The definition of heel is for your dog to be at your left side, walking parallel to you with no more than six inches between you. The right side of your dog’s head is lined up with your left leg.
Heel teaches your dog not to pull on leash and is great for times when you need to walk your dog in a controlled fashion, for example through crowded areas, when passing by another dog you don’t want your dog to meet, going by a group of children, or crossing the street, etc. It also teaches your dog to walk under control when off leash.
What You Need
- Treats like chicken or cheese, a favorite toy, or enthusiastic praise.
- A quiet area without distractions for practicing.
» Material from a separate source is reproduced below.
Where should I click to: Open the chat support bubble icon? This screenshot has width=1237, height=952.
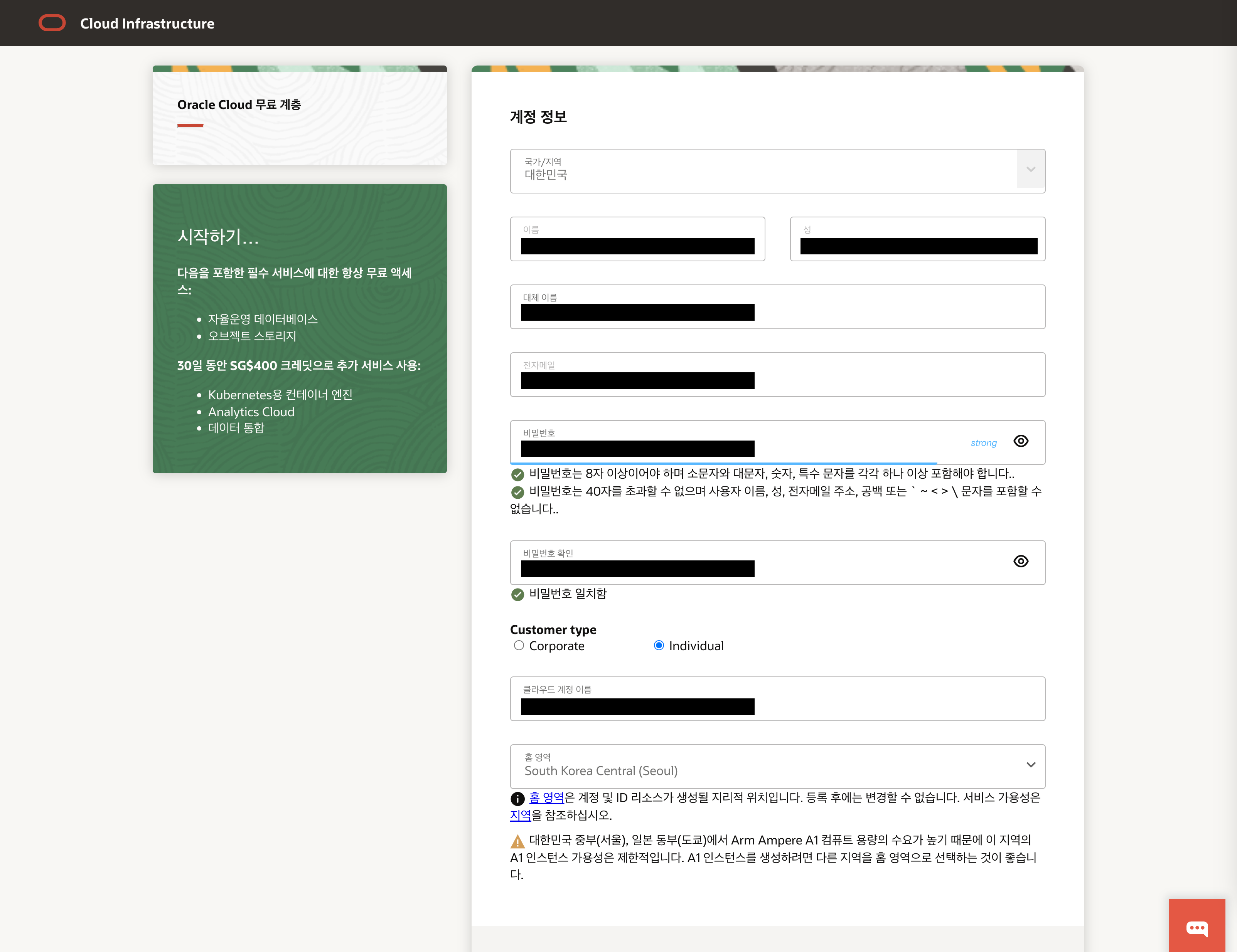(x=1197, y=928)
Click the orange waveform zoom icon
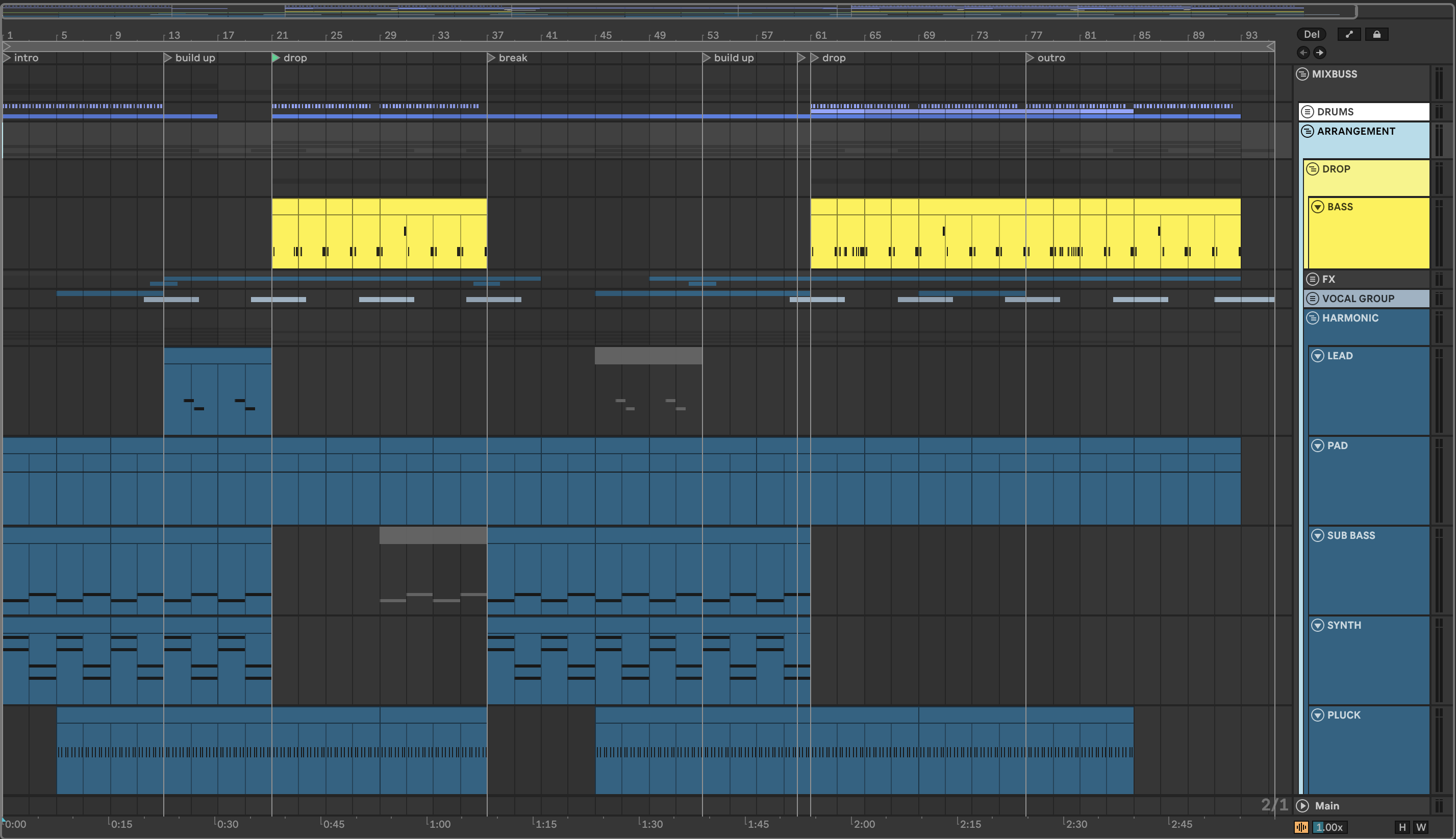Image resolution: width=1456 pixels, height=839 pixels. [x=1301, y=827]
- A clicker, if you use one. Otherwise, say “yes!” to mark the behavior.
- Ten minutes 2-3 times daily.
Your dog needs to be able to walk easily on leash.
How to Train It
Step 1. Hold a food treat in your right hand two inches above your dog’s nose and parallel to your left leg. Your hand should be as close to your left leg as possible.
Step 2. Begin with your dog on your left side, facing the same direction as you when you say your dog’s name, then say “heel,” and begin to walk. Take no more than a few steps, be upbeat, and praise him every step of the way.
Step 3. When you find your dog next to you in “heel” position, click and treat (or praise and treat).
Step 4. Slowly build up to 30 seconds of heeling. If your dog starts drifting off, you are probably taking too many steps or not reinforcing him frequently enough.
Step 5. When your dog is consistently heeling for 30 seconds, continue to praise but gradually give fewer and fewer treats.
This exercise is very difficult for the dog to do for a long period of time. You do not want to ask your dog to heel every time you go for a walk. For most situations, “let’s go” means you may walk ahead, but pulling isn’t tolerated.
- When you ask your dog to heel, don’t let him sniff the floor or look around. His attention should be on you.
- Keep heel training sessions short and upbeat. It’s difficult for a dog at first, so be careful not to phase out the treats too quickly.
- Don’t use punishment tools like prong or choke chains; you want your dog to be happy next to you–reinforcement is the key.